REQUIRED WORK - Output the lines from the one containing "Where should I" through the last line of the material below, exactly; please do not include pictures.
———
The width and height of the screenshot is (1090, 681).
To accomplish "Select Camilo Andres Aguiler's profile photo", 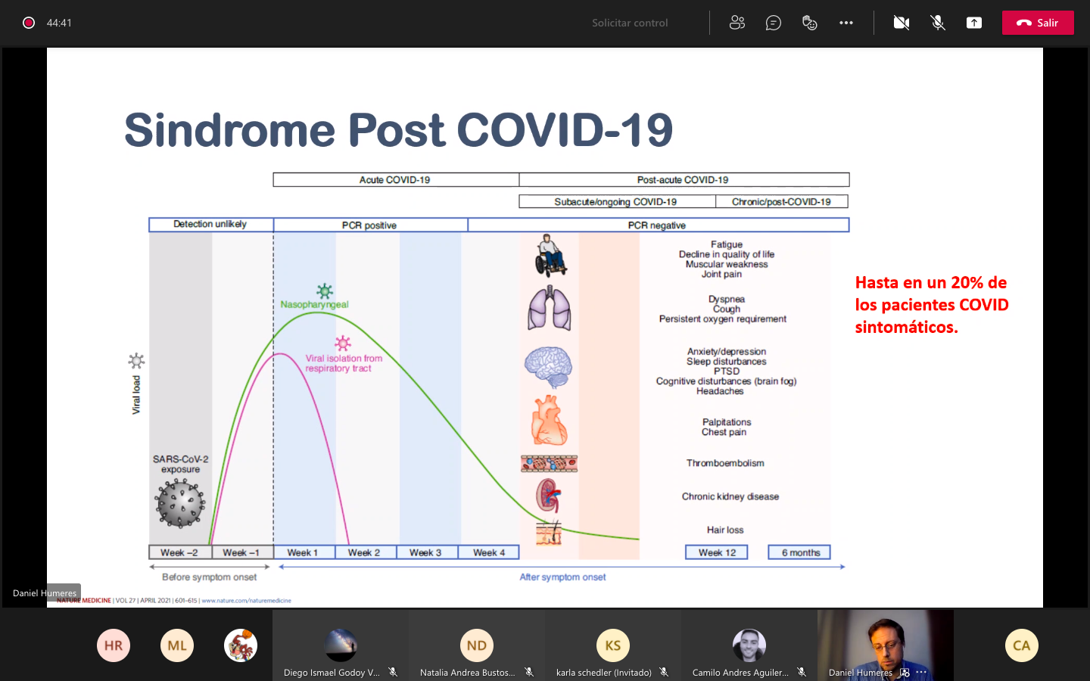I will coord(749,645).
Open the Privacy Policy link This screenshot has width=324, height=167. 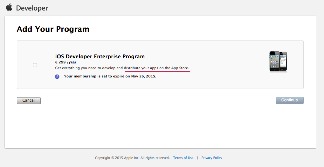(x=212, y=158)
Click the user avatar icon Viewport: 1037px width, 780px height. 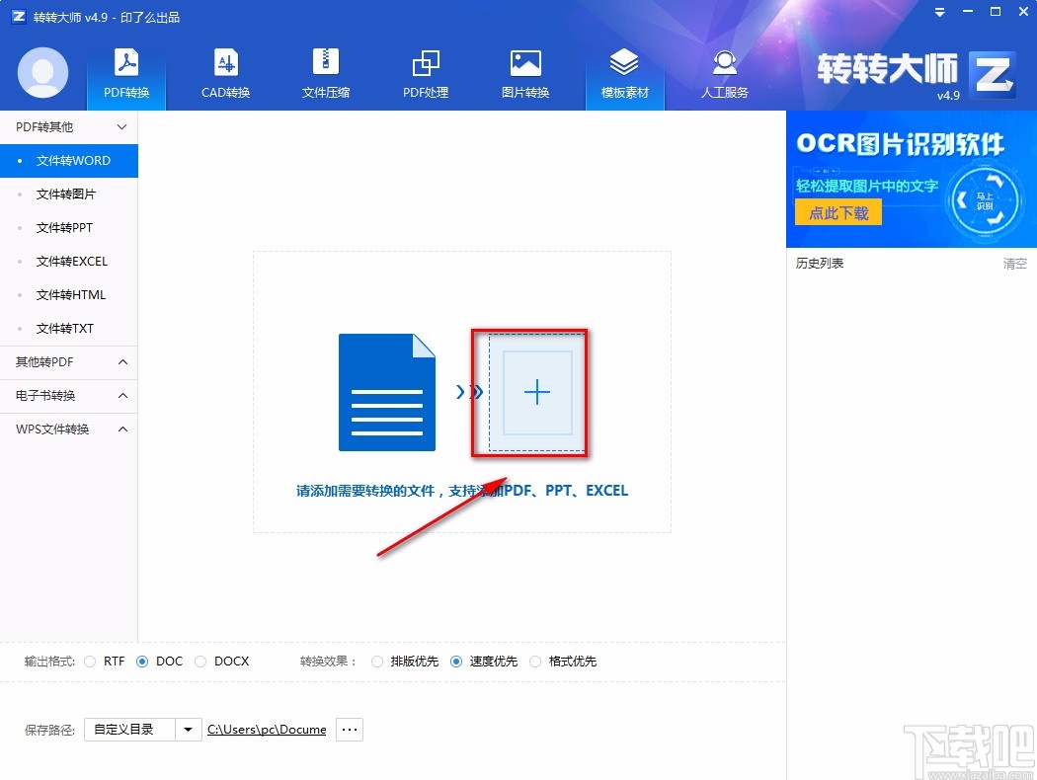coord(42,73)
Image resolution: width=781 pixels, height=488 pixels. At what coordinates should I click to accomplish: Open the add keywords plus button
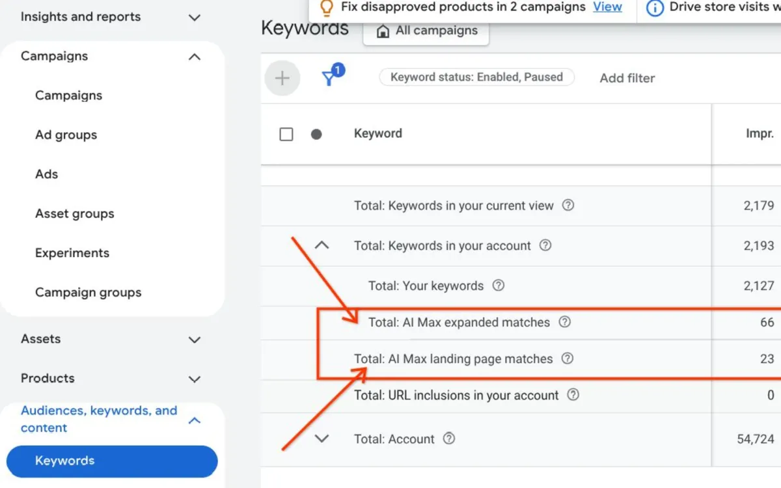click(282, 77)
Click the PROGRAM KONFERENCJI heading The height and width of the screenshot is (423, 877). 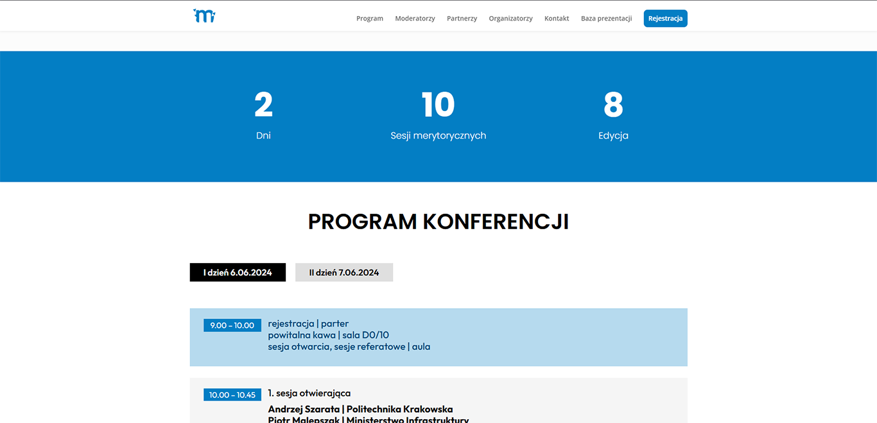click(438, 221)
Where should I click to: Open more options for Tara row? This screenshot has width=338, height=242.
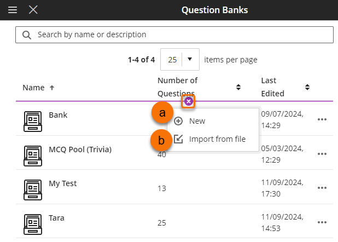tap(322, 222)

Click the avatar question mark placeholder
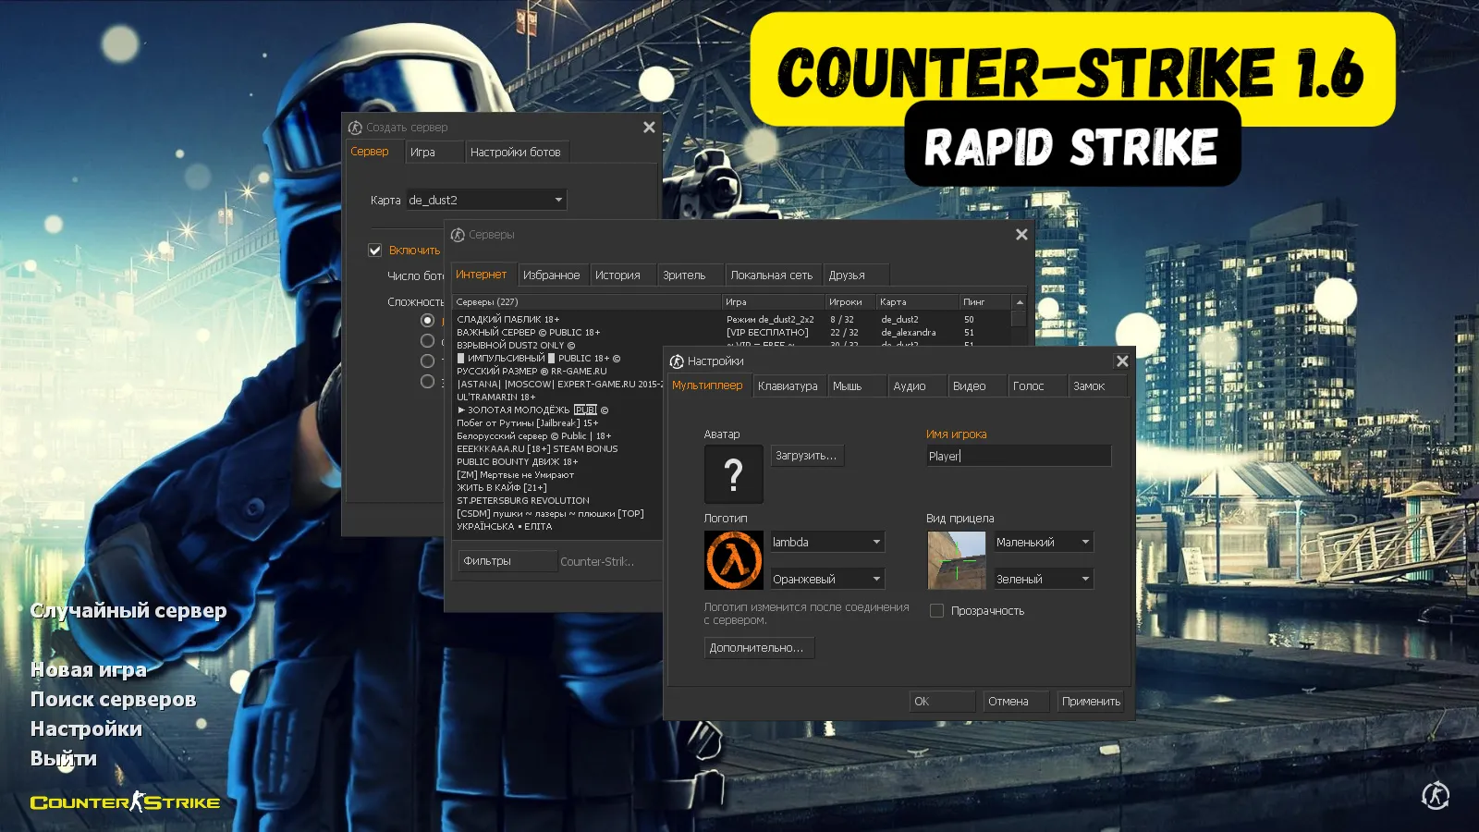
———
YOUR RESPONSE -
Where should I click to: Open more options for Tara row? This screenshot has width=338, height=242.
tap(322, 222)

Click the avatar question mark placeholder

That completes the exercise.